#### TASK
Count the lines in the records below that contain the string "editor", matching case exactly, and reply with the number alone.

#### RECORDS FOR THIS TASK
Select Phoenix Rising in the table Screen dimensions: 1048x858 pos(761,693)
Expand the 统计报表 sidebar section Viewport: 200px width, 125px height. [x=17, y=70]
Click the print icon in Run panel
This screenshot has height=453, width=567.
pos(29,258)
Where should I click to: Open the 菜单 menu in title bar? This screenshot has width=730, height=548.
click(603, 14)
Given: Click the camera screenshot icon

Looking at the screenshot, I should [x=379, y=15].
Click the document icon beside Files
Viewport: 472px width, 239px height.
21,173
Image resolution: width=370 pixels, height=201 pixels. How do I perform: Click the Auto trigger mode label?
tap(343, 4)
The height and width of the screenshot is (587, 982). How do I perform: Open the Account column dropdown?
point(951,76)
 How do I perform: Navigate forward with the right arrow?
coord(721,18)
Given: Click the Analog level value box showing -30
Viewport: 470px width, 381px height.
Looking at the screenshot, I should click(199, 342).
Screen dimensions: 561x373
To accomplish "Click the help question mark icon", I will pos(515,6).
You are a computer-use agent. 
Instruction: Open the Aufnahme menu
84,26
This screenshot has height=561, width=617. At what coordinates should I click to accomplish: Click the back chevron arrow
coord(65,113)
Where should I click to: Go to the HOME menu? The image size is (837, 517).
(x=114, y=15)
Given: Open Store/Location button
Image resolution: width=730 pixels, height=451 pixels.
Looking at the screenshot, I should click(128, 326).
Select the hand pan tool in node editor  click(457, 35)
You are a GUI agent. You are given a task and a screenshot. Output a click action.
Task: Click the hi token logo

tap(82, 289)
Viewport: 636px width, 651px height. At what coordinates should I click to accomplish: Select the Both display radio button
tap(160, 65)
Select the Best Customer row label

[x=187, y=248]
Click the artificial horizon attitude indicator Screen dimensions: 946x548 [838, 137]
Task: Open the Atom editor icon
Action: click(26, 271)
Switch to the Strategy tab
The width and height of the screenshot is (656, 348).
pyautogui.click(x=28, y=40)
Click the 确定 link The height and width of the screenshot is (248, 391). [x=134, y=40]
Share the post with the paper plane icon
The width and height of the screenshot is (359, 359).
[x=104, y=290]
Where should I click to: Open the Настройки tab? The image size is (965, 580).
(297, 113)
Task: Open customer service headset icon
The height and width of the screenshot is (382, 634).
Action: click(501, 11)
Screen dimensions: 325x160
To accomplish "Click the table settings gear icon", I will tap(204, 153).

#### WRITTEN RESPONSE
2